A bipartisan team tackles immigration

It may take strange bedfellows to pass a broad revamping of the immigration system this year. If so, the Bipartisan Policy Center, a research group in Washington, appears to have assembled some.

Two Democrats — Henry Cisneros, the secretary of Housing and Urban Development under President Bill Clinton, and Edward G. Rendell, a former governor of Pennsylvania — will join two Republicans — Haley Barbour, a former governor of Mississippi, and Condoleezza Rice, President George W. Bush’s secretary of state — to lead a new commission with the goal of prodding Congress to act.

Also on staff will be Rebecca Talent, who until recently was Sen. John McCain’s chief of staff, having worked on the immigration issue for more than a decade.

In a conference call with reporters Monday, it was clear that the four leaders of the commission do not yet agree on the details of a comprehensive plan to change the nation’s immigration laws.

Rendell and Cisneros emphasized the need to have a “pathway to citizenship” for the country’s 11 million illegal immigrants, something that Republicans often oppose. Barbour talked about the need for a guest worker program that unions dislike.

—Michael D. Shear, The New York Times

Testing of some deadly diseases on mice mislead, report says

For decades, mice have been the species of choice in the study of human diseases. But now, researchers report stunning evidence that the mouse model has been misleading for at least three major killers — sepsis, burns and trauma. As a result, years and billions of dollars have been wasted following false leads, they say.

GIVEN INFORMATION:
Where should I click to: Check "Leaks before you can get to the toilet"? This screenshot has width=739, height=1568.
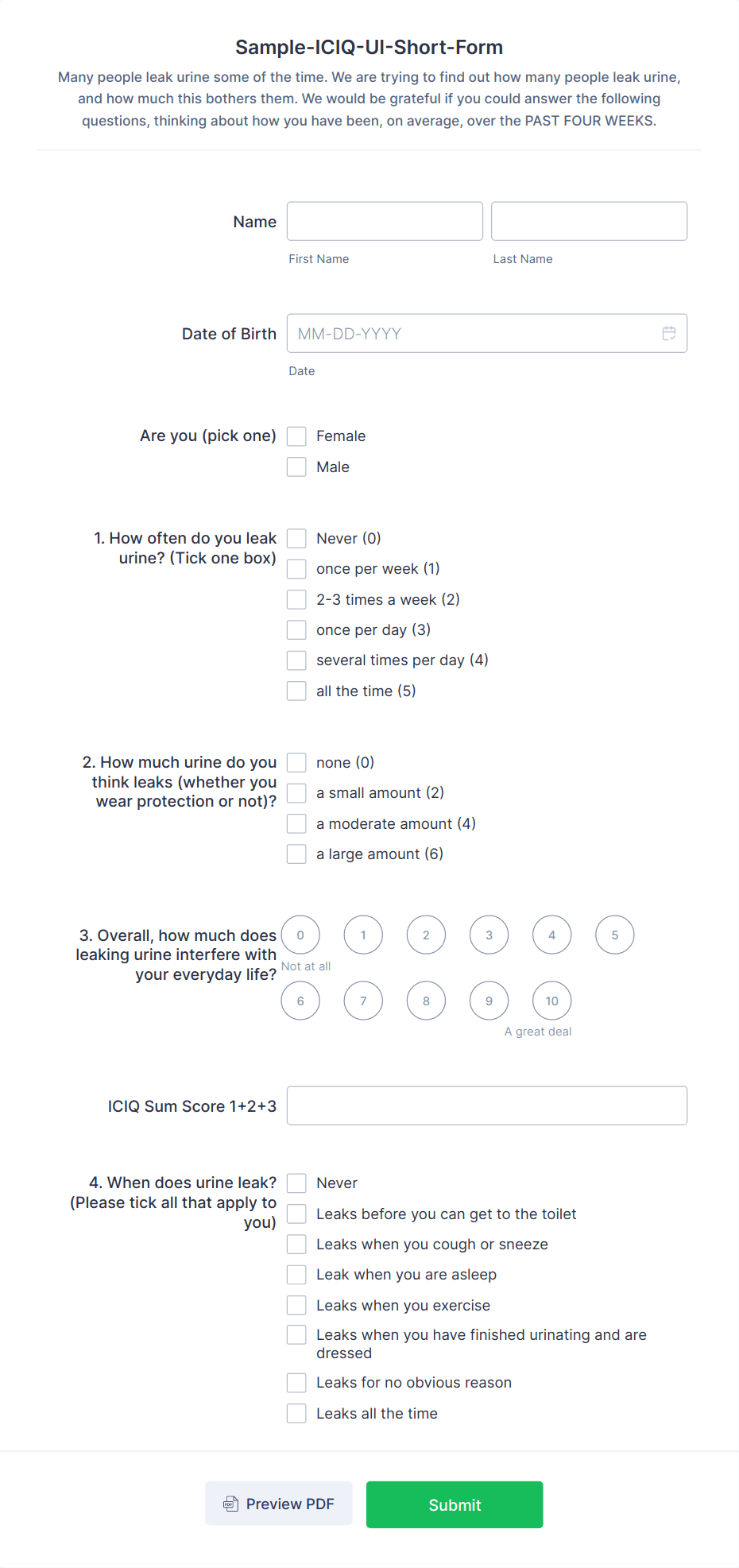[x=296, y=1214]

EXPLORE THE MATERIAL:
**a)** Reproduce the stretch of the news excerpt from "It may take" through "have assembled some.".
**b)** Answer yes or no for each statement below about the news excerpt, quoting the words of the excerpt that decide each one.
(i) Rebecca Talent was until recently Sen. John McCain's chief of staff.
(ii) The four leaders of the commission already agree on the details of a comprehensive immigration plan.
(iii) Barbour spoke about the need for a guest worker program that unions dislike.
**c)** According to the news excerpt, which three major killers has the mouse model been misleading for?

ANSWERS FOR THE EXERCISE:
**a)**
It may take strange bedfellows to pass a broad revamping of the immigration system this year. If so, the Bipartisan Policy Center, a research group in Washington, appears to have assembled some.

**b)**
(i) Yes: "who until recently was Sen. John McCain’s chief of staff"
(ii) No: "the four leaders of the commission do not yet agree on the details of a comprehensive plan"
(iii) Yes: "Barbour talked about the need for a guest worker program that unions dislike."

**c)** Sepsis, burns and trauma.